__AIM OF THE EXERCISE__:
Among the lines below, keep only those from the one containing "Image resolution: width=377" through the one containing "Instruction: Open the", and reproduce them exactly.

━━━ EXCERPTED RECORDS ━━━

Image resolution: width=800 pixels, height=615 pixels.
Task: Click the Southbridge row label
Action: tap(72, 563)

━━━
━━━ EXCERPTED RECORDS ━━━

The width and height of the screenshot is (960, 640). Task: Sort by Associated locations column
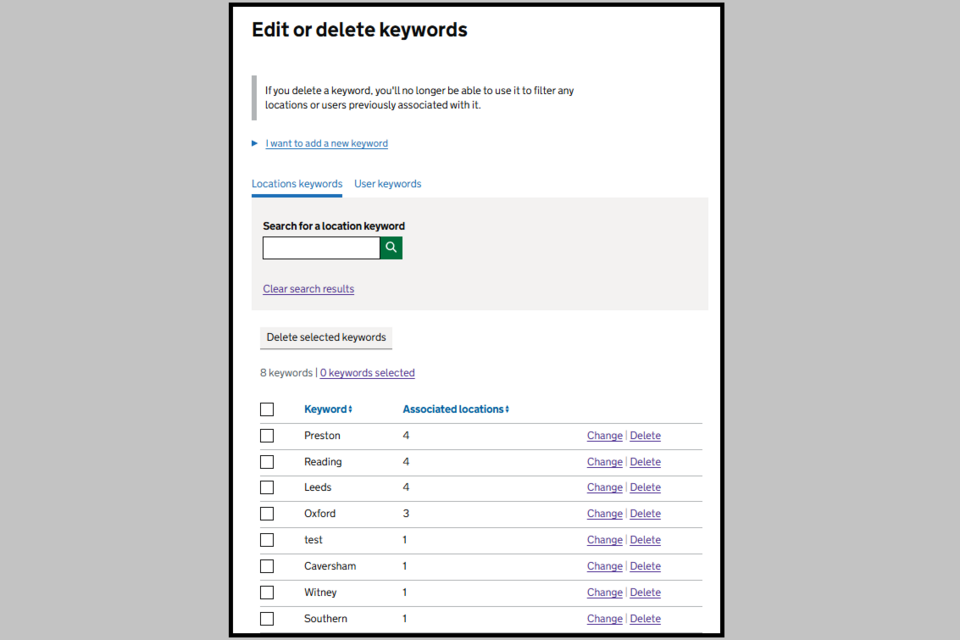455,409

━━━
━━━ EXCERPTED RECORDS ━━━

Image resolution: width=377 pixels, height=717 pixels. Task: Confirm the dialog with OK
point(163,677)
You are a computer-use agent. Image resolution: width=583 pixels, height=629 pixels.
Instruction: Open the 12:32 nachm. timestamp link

━━━

__ANSWER SECTION__:
Image resolution: width=377 pixels, height=717 pixels. Task: Confirm the dialog with OK
point(163,677)
You are a computer-use agent. Image resolution: width=583 pixels, height=629 pixels.
Instruction: Open the 12:32 nachm. timestamp link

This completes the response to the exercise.